• **TASK REQUIREMENTS**
Give back every line of the material below that has the string "input".
Segment Open
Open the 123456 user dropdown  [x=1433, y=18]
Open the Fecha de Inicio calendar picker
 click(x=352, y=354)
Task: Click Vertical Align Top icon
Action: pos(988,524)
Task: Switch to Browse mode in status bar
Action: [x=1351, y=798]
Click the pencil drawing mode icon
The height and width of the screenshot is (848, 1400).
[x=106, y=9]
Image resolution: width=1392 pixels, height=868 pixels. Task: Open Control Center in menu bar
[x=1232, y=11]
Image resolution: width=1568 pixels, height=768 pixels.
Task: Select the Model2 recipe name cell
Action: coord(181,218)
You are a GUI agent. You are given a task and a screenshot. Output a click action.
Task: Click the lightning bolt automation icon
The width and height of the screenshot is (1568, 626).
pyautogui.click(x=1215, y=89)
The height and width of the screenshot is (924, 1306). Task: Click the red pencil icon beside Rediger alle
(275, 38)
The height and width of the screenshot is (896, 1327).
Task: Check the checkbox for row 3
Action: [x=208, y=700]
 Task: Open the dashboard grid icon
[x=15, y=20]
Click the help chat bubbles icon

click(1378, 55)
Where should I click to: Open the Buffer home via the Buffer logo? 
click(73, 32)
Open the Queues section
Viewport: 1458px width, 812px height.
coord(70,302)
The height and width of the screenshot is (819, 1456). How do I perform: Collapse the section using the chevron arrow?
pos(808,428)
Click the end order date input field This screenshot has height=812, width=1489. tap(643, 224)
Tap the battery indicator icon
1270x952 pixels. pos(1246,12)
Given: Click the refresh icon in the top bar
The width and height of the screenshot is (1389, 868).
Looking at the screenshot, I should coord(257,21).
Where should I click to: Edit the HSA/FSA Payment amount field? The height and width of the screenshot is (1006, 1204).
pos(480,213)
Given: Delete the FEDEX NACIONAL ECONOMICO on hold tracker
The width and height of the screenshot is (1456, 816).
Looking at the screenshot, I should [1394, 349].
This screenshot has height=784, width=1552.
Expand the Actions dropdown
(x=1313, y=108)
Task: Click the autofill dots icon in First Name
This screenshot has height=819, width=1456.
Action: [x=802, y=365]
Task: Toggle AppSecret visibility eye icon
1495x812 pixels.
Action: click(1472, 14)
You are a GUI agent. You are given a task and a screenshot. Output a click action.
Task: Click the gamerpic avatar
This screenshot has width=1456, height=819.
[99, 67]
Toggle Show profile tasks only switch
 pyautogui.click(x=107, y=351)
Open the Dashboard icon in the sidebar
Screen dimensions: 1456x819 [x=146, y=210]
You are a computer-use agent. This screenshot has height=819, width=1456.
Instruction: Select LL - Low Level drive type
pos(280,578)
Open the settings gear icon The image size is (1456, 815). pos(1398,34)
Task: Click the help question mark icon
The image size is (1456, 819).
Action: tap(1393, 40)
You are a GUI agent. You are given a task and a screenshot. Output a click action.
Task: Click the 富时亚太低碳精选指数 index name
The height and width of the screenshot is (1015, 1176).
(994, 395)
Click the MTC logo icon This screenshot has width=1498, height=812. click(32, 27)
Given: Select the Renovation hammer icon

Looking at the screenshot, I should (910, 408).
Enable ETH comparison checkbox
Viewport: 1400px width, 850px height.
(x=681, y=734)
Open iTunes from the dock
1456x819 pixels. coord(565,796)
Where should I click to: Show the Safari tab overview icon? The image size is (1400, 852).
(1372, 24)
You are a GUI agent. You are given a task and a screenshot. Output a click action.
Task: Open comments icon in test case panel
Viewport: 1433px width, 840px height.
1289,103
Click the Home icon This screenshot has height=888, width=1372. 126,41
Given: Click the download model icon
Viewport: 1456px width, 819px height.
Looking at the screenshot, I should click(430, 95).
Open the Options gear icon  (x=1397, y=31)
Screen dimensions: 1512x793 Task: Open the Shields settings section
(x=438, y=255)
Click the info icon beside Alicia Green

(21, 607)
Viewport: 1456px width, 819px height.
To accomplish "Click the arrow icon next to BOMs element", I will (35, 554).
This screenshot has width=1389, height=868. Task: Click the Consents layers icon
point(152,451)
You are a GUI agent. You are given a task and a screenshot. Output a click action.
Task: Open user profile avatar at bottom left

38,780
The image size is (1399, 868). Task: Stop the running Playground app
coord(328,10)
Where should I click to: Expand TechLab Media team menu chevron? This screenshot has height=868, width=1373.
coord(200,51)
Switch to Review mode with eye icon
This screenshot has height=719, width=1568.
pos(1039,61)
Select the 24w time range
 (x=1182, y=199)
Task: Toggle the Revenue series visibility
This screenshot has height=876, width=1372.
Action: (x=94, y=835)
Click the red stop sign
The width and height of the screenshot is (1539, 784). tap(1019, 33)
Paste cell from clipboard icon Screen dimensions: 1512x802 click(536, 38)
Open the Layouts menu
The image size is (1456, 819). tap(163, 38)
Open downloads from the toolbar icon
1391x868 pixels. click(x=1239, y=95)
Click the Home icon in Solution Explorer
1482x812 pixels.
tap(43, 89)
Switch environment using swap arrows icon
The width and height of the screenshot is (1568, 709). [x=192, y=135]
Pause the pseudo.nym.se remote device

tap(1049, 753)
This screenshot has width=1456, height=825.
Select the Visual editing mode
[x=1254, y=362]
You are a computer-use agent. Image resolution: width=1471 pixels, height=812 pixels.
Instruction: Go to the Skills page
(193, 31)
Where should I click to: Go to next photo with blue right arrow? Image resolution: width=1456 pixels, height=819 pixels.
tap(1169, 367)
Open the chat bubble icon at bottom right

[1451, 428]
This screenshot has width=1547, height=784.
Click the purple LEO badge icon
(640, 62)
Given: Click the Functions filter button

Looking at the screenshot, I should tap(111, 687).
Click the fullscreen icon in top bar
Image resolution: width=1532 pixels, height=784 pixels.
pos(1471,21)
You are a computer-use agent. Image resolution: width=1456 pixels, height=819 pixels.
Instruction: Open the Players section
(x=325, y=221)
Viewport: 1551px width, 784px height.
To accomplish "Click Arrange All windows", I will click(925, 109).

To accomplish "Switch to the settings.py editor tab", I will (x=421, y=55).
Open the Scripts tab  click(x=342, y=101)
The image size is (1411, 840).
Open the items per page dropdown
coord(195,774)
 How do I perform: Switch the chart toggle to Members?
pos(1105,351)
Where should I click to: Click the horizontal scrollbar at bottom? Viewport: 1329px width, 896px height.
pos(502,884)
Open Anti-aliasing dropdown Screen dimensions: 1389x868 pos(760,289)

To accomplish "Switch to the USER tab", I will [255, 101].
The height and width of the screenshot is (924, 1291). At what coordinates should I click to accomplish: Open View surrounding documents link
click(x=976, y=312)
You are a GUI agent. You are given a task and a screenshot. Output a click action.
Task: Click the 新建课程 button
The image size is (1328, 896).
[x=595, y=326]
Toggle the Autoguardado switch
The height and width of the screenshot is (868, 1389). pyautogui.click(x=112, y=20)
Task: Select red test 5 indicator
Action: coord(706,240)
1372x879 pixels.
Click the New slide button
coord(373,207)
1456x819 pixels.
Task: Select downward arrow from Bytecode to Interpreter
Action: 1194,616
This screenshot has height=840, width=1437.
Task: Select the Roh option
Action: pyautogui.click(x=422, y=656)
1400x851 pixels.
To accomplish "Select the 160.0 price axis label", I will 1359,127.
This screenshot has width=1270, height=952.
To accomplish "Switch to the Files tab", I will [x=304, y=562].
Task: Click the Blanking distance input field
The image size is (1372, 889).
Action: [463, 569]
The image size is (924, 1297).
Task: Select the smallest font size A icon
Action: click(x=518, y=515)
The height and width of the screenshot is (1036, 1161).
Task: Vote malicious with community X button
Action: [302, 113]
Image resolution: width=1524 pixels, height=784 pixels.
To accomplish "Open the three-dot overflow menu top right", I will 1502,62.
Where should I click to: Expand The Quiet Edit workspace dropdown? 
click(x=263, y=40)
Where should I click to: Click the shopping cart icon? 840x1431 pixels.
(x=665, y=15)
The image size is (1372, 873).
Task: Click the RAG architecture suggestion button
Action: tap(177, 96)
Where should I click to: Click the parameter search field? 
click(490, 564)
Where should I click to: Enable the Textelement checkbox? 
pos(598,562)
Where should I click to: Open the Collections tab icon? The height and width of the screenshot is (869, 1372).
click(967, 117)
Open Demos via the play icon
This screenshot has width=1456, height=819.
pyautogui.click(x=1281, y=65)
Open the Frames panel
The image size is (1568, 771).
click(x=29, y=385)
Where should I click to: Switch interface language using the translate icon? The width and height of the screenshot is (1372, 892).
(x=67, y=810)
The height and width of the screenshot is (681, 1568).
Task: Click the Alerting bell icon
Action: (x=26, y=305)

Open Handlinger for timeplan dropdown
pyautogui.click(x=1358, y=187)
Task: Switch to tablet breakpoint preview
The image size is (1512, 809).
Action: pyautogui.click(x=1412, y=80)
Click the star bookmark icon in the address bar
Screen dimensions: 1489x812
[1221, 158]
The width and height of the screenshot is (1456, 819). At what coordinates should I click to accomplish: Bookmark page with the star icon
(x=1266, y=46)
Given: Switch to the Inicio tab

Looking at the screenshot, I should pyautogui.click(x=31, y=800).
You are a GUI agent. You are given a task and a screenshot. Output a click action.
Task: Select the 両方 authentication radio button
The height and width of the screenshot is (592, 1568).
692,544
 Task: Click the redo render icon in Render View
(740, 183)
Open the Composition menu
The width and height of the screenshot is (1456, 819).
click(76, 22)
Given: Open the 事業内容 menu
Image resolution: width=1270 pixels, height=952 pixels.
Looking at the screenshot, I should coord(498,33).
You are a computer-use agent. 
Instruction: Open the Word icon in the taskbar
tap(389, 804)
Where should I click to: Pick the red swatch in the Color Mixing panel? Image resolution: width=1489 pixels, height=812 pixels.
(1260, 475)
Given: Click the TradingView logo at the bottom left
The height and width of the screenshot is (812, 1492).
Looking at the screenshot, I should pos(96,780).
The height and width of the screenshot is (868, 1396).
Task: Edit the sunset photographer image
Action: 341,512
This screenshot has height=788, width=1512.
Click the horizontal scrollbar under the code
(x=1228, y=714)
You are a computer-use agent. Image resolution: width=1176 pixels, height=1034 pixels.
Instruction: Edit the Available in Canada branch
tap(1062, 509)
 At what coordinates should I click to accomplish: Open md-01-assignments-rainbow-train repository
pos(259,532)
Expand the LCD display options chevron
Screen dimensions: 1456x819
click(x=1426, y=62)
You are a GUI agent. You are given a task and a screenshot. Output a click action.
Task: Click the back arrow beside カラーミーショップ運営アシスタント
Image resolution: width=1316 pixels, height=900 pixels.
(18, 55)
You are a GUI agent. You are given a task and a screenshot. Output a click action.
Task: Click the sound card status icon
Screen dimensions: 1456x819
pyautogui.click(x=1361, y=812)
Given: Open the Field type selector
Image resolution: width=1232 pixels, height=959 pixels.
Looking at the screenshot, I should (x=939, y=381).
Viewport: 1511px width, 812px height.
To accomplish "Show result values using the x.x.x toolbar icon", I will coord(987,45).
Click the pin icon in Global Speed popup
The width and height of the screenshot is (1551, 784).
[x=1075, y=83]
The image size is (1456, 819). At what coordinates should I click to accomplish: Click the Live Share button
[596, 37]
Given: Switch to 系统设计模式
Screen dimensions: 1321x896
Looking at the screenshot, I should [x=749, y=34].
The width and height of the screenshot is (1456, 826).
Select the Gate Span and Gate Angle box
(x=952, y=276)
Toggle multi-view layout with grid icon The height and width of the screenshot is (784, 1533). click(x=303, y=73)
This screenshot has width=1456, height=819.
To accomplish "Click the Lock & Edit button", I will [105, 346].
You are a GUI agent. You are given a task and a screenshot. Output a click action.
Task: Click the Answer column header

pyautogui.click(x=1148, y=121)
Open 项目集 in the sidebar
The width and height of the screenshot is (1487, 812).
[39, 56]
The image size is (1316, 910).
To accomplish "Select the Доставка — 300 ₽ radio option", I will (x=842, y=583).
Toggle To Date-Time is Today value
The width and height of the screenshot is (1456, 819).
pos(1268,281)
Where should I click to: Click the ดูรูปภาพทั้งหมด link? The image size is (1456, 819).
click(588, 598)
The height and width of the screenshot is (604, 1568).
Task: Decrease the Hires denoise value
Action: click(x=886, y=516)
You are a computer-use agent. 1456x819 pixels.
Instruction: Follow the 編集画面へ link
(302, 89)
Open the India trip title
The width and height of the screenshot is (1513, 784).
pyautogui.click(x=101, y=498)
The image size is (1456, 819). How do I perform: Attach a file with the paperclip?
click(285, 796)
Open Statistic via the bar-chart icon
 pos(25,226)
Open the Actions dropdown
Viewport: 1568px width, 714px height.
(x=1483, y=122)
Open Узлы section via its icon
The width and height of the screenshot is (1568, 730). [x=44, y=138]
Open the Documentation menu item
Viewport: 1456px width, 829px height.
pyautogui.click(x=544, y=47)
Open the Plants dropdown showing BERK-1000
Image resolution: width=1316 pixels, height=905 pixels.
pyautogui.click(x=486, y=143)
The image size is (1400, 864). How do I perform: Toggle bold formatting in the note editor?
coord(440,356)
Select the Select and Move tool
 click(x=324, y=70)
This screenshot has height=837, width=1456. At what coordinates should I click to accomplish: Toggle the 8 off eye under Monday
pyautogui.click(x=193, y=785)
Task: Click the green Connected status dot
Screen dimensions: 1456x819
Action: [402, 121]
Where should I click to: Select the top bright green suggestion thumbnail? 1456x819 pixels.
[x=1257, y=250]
Segment Closed
• **SOLVED EXERCISE**
Click the end order date input field This screenshot has height=812, width=1489. tap(643, 224)
Task: Click the Blanking distance input field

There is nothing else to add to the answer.